Work instruction 1> In the dues essay, substitute "our community foundation" for "Berks County Community Foundation" and write out the passage from "Why I Approved" up to and including "and our community.".
Work instruction 2> In the paragraph of the dues essay beginning "I know when we write the check", list each thing the writer says the check does or brings about.
Work instruction 3> According to the dues essay, why was the foundation able to take and administer its field of interest fund for families facing children's severe medical conditions?

Passage for review>
**********
Why I Approved Our Dues Check to the Council

I recently signed a check for our 2012 Council on Foundations dues. Since I’m the chair of the Council that is probably not surprising. But that’s not my day job. My paycheck comes from being the CEO of Berks County Community Foundation. I was the first employee hired by the foundation, and, like any foundation CEO, I am very cautious about any dollar that leaves this place.

But I happily signed the check for our Council dues because it’s a good investment in our foundation and our community.

In the 18 years since we started the community foundation, we’ve done amazing work with the resources our donors have entrusted to us. We’ve changed lives, we’ve altered the course of our community for the better, and we’ve supported great ideas-just like any community foundation.

As I look back on those years and those accomplishments, I remember how many ways the Council has helped us. We have a large field of interest fund that allows us to help families struggling with financial challenges caused by their children’s severe medical conditions. I know that we were able to take and administer that fund because the Council’s public policy team has protected our ability to make grants to individuals. We learned how to administer funds like this by relying on the Council’s legal staff. We went to conferences where the mechanics of these funds were explained. We still rely on the publication “Grants to Individuals by Community Foundations” as a reference.

In short, our ability to do our job is made possible by the Council’s groundwork. More importantly, this week a little girl with spinal muscular atrophy will go to school in a van we provided for her-one that allows her to safely get in and out-and one that her family could never have afforded.

And that story can be told over and over here and by other community foundations. The Council has helped us navigate the tricky world of economic development grantmaking-but now our grants are helping to create jobs in the community. There’s no way we could have made almost $470,000 in scholarship grants last year without the technical support the Council gave us. Our donor-advised fund program has been protected by the Council’s advocacy.

I know when we write the check that it supports the field. I know that our team benefits from being connected to others doing similar work. But at the end of the day, I sign that check because it benefits the community we serve. The Council makes us possible.  

You should write that check too.

Kevin Murphy is president of the Berks County Community Foundation and the Council’s new board chair.
**********
Given data>

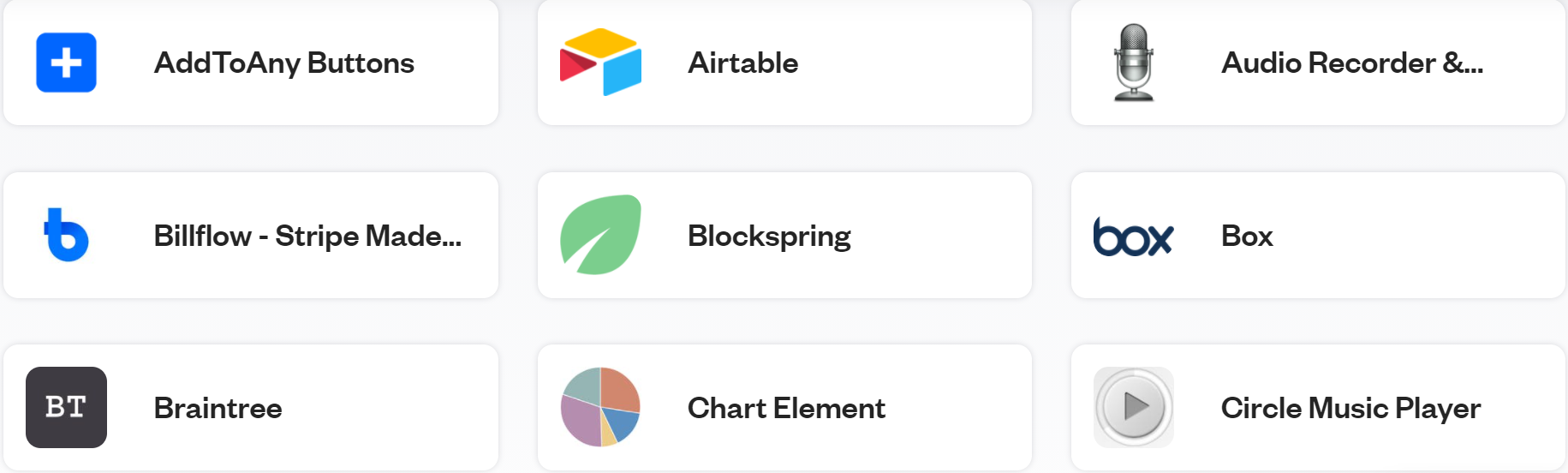Click the Circle Music Player play icon

point(1134,407)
**********
Problem solution 1>
Why I Approved Our Dues Check to the Council

I recently signed a check for our 2012 Council on Foundations dues. Since I’m the chair of the Council that is probably not surprising. But that’s not my day job. My paycheck comes from being the CEO of our community foundation. I was the first employee hired by the foundation, and, like any foundation CEO, I am very cautious about any dollar that leaves this place.

But I happily signed the check for our Council dues because it’s a good investment in our foundation and our community.

Problem solution 2>
- It supports the field.
- The foundation's team benefits from being connected to others doing similar work.
- It benefits the community the foundation serves.

Problem solution 3> The Council's public policy team protected the foundation's ability to make grants to individuals.